DEAN R.KOONTZ. SOFT COME THE DRAGONS

“You’re okay—if nothing is broken.”

He struggled, sat up, his eyes bloodshot behind the faceplate.

“Is anything broken?” I insisted.

“Fingers,”

“How many?”

“Two.”

“Well take you up.”

“No.” Even bloodshot, the eyes were cool.

“You can’t climb with broken fingers. I’ll radio for help.”

“I go,” he snapped.

“Shukon—”

His good hand had gone for his gun. “I’ll kill you if you try to send me back.”

“That’s insanity.”

He waved the barrel, stared me down. “You decide.”

I stepped back, swung onto the wall, shaking. “Come on then, you determined fool. We haven’t time to argue.”

As I moved, I heard grunting and what seemed to be the beginnings of moans. But he choked the moans off short, held them between his teeth and bit them to death. When I slowed the pace for him, he pushed me hard to move faster. So I did. And, somehow, he kept up.

Eighty-seven feet down, we came upon the glittering blue tile. It was irradiated, sparkling silver at the edges. Still, this was more like it. Suddenly the rubble was not unidentifiable slag, but recognizable objects crushed and pressure-welded. Fifteen feet later, we came through the ceiling of a low corridor that was still pretty much intact.

I dropped to the floor. Shukon followed, cradling his wounded hand in the other. I pretended not to notice. I set out down the corridor, searching for significant door labels, for a room that might contain records. We had been searching less than ten minutes when my suitphone buzzed with a call from the train. I flipped the toggle on my chest pack. “Bill?”

“Walt, where are you?”

“We’re through. We may have luck soon.”

“You better. We have seven dead now.”

“Seven?”

“It’s catching on with a vengeance. Thought you’d want to know.”

“Yeah. Yeah, thanks, Bill.”

The voice was gone.

Eleven agonizing minutes later, we found the records room. Had we been gnomes, we would have danced. Rather, I would have. Shukon would have made a very depressing gnome. Too stoic. So much like . .. I hurried through the file drawers, searching. There was no project name to look for, no date when the research might have started. But I did know that the disease gave no symptoms, and I flipped through the folders, looking for pages of symptoms. And I found it. In Chinese characters in folder 2323222. symptoms: none.

I was ready to dance, gnome or no gnome, when the ceiling cracked and dumped rocks on us with a thick dusty growl . . .

There was dirt on my faceplate. I wiped it off. There was also a pain in my side, dull, that would not wipe away. A broken rib? Only cracked? I tried to move, found I was pinned by rocks. Carefully, I tensed, pain lashing sharply through my chest, and shoved out from beneath it.

There was absolutely no light. I could hear something. What? A hissing. It was Shukon trying not to moan. “Where are you?” I called.

“Never . . . mind.”

“I’ll dig you out.”

“My arm . . . is broken. My . . . left leg . . . also.”

“I’ll carry you”

“You . . . have no . . . time.”

I fumbled with my headlamp, found it had been knocked off but not broken. I screwed it tight in the socket, flipped it on. There was a glint of plastiglass faceplate in the swirling dust cloud. Overhead, the ruins screeched, groaned. Screeched like a gull My father had taken me to the sea once, had sat with me on the moss-edged rocks, had shown me the gulls .. .
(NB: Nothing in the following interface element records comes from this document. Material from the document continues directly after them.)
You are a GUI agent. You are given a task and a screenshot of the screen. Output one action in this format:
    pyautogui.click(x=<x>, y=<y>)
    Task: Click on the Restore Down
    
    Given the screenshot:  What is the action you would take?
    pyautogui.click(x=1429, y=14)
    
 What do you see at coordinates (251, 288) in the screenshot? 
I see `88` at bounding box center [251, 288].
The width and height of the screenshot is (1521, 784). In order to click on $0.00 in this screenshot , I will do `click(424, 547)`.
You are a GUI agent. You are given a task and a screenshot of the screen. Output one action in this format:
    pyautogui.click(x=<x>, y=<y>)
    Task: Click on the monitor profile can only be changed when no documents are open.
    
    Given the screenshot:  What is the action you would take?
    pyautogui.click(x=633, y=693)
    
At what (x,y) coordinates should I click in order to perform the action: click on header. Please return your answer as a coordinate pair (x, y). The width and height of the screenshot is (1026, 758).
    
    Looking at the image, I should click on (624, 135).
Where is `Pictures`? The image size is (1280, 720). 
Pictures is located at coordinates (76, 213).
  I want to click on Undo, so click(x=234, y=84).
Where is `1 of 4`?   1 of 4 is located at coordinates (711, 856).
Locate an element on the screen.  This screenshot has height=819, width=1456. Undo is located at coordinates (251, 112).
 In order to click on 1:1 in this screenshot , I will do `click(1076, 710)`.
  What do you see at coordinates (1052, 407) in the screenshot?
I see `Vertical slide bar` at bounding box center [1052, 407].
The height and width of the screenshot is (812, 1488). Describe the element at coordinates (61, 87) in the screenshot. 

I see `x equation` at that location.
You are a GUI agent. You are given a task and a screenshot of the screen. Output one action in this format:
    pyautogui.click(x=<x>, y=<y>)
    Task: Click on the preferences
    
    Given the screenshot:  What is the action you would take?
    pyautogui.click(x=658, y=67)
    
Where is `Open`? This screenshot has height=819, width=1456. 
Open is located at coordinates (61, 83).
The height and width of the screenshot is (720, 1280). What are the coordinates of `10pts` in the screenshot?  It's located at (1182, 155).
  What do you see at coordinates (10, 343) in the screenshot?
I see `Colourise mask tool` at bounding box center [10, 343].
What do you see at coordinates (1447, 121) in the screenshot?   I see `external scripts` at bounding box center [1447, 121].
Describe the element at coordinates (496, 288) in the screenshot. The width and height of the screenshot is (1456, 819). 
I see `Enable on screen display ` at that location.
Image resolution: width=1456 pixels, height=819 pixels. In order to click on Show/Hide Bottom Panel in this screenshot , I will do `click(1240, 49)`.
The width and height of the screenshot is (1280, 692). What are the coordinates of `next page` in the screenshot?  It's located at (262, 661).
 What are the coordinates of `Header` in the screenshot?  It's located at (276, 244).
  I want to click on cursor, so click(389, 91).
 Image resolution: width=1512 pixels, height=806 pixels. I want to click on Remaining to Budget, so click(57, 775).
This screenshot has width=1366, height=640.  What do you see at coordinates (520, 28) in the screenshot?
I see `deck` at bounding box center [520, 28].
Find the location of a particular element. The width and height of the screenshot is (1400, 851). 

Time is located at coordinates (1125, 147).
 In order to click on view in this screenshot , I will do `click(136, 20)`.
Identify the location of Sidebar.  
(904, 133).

“Leave me,” Shukon croaked.

I struggled over the rubble, began tossing stones off him, adrenaline almost pumping out my ears. He was right: broken leg. Smashed would have been a better word. The suit was ruptured above the knee, the bones splaying out of it, blood mingling with the dust and forming a thick black glue. The self-sealing rubber had formed a tourniquet to stop the worst of the flow. Bracing a foot against his good leg, grabbing his arm, I started to hoist him onto my shoulders.